Ofcourse the boundary conditions of array count must be compared with 2^n and handled.

if the array is sorted & unbounded ( upon adding the new values - if the array is still sorted with out sorting being done on it ) then the first soln provided here is good enough .

i think first we have to maintain searching and insertion mutually exclusive (like consumer and produce) when we search element should store in buffer and when search complete we can search ..

suppose at instant no key value not found i have n element and more element can come .
if we enter in search insertion is lock ..

in search
check 2^0 and 2^1 2^2 ... untill either array ends or at 2^i > search key if second one work .. now we know that at this instan search key is in between 2^(i-1) / 2^i now do binary search if element is present then return ;
now open lock ..means now we can insert element ...after this new element came .... again if we enter in search then we have to look only from previous 2^(i-1) because
search key when ever comes will be placed furthur from previous 2^(i-1) in array
keep this continuing untill we find array

If the index of the last element that is recently introduced into the array is unkown, then we do not know high and we cannot apply binary search just like that.

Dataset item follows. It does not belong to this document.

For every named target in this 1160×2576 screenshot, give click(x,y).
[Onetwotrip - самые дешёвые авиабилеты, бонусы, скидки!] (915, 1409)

So two solutions are there depending on what we have at our disposal.

1.Index of last element is known - in other words the size of array is known.

Check if a[lastIndex] > key
a. If so apply binary search b/w 0 to lastIndex-1.

2.Index of the last element is unknown. Then we would have to search at 2, 4, 8, 16 locations and see if we either find an index where the element is found or an index whose value is greater than the element to be found. In the former, we have the index to return. In the latter case, we would have to do binary search between last index which we checked and the current index where the number is higher than the element to be searched.